Melting glaciers, weakening monsoon rains, less mountain snowpack and other effects of a warmer climate will lead to significant disruptions in the supply of water to highly populated regions of the world, especially near the Himalayas in Asia and the Sierra Nevada Mountains of the western United States, according to an international group of scientists who met for three days at the University of California, San Diego.
More than two dozen international water experts participating in the "Ice, Snow, and Water: Impacts of Climate Change on California and Himalayan Asia" workshop held at UC San Diego issued a conference declaration May 6 that noted heavy rains in Indian deserts, a recent drought in what is typically one of the wettest place on earth along the foot of the Himalayas, and other extreme weather events in recent decades.

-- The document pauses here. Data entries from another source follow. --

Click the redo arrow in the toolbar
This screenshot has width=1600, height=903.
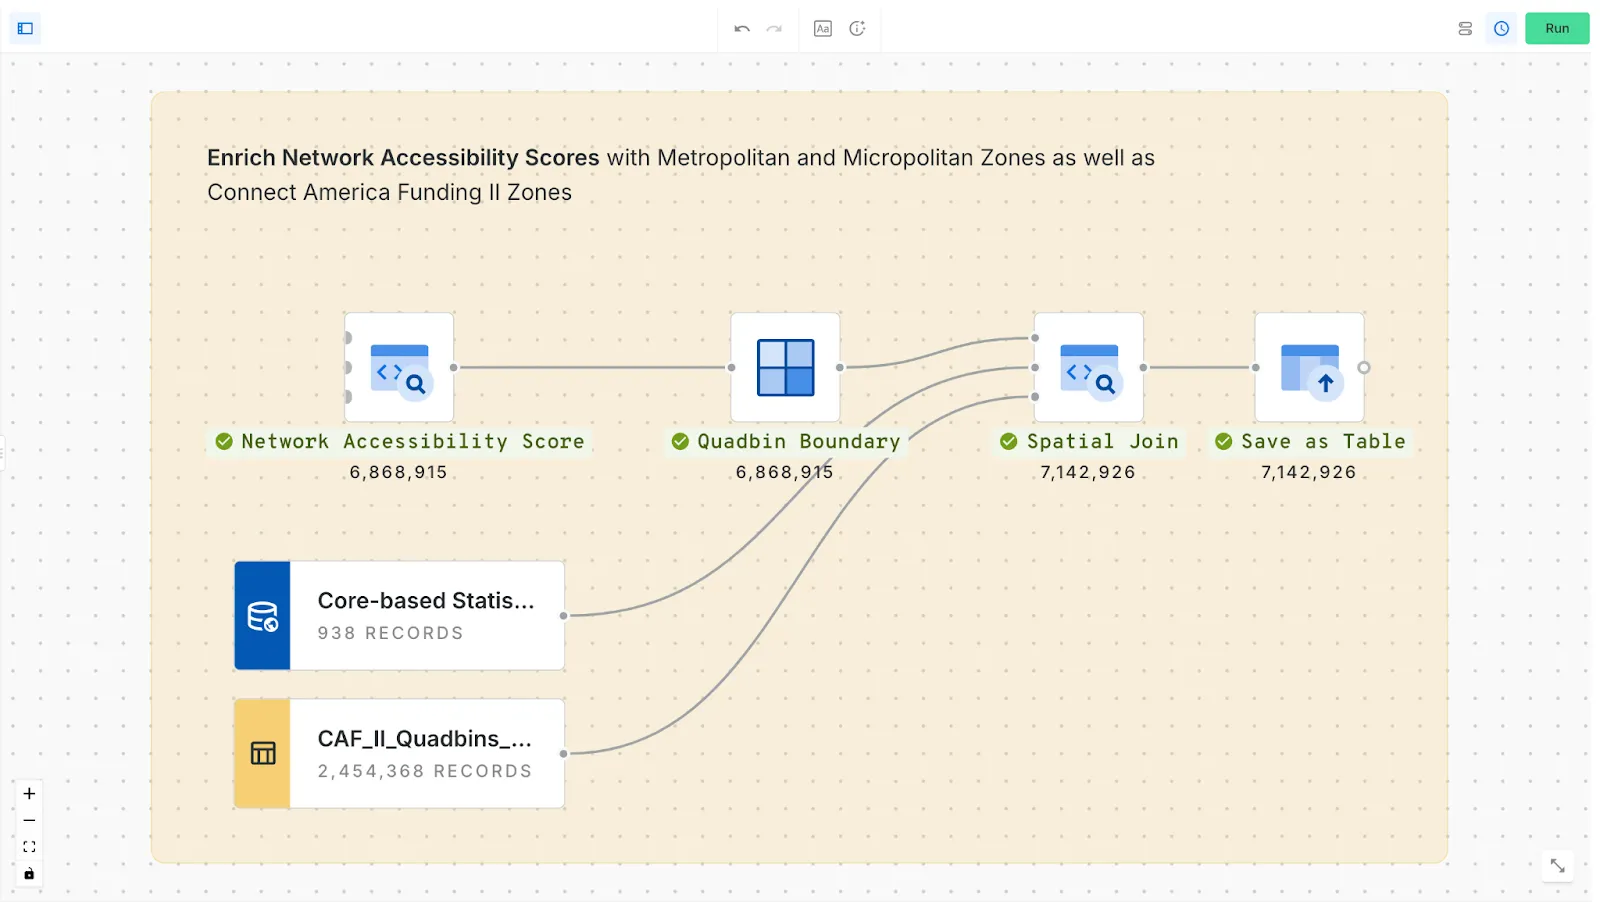tap(773, 28)
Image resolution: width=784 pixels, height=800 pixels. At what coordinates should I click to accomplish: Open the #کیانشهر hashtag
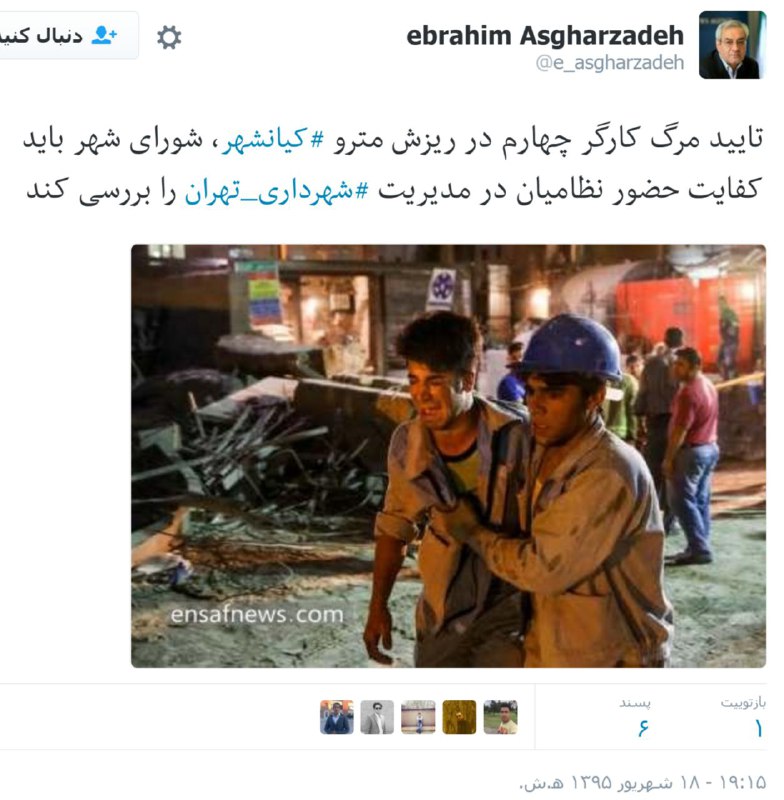[x=273, y=139]
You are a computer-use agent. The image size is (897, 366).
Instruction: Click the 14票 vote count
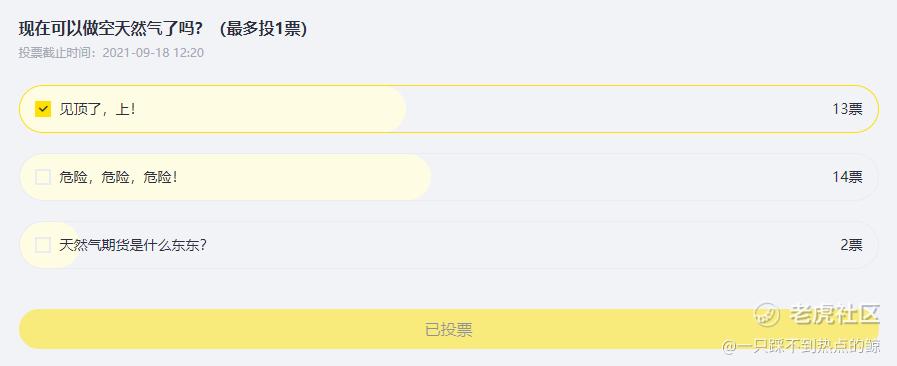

Major rivers in both regions, like China's Yellow River and the Colorado River in the southwestern United States, routinely fail to reach the ocean now. These extremes are signs of the climate- and societally induced stresses that will be exacerbated in the future under continuing climate changes, threatening massive and progressive disruptions in the availability of drinking water to more than a billion people in the two regions.
The workshop was convened by UC San Diego and the University of Cambridge and coordinated by UC San Diego's Sustainability Solutions Institute (SSI) and Cambridge Centre for Energy Studies (CCES) based at Judge Business School. The workshop seeks to use the intellectual resources amassed at these and other universities ranging from climate change research at Scripps to the computing power of the California Institute of Telecommunications and Information Technology (Calit2), and bringing social sciences together with physical and biological sciences to promote solutions to the world's most pressing sustainability issues.